Assistant Secretary of State for Near Eastern Affairs, Joseph Sisco, will fly to Moscow later this week for a round of high level talks with Soviet officials on the Middle East conflict, the State Department announced today. According to Department spokesman Robert J. McCloskey, the United States regards the Moscow talks as a “brief round” in the continuing U.S.-Soviet bilateral talks on the Middle East and will insist that further talks be held in Washington.
Mr. Sisco and Soviet Ambassador Anatoly F. Dobrynin have been conducting Middle East talks here for the past few months. They had been going on concurrently with the Four Power–U.S., Soviet, Britain and France–Mideast discussions in New York under United Nations auspices. Those talks recessed recently and no date has been set for their resumption.
Mr. McCloskey said that Mr. Sisco would stop at London and Paris en route to Moscow to coordinate his talks with the Four Power approach.

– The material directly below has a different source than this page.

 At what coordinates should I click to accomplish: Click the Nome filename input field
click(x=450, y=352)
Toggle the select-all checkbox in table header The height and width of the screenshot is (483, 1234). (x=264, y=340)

His flight to the Soviet capital was anticipated here two weeks ago when it was learned that Soviet leaders had been pressing for at least a temporary shift of the site of the bilateral discussions to the Soviet capital. Israel is opposed to all Big Power intervention in the Middle East which, it claims, lessens the chances for direct Arab-Israel peace talks. There was no comment from Israeli sources here on Mr. Sisco’s trip to Moscow.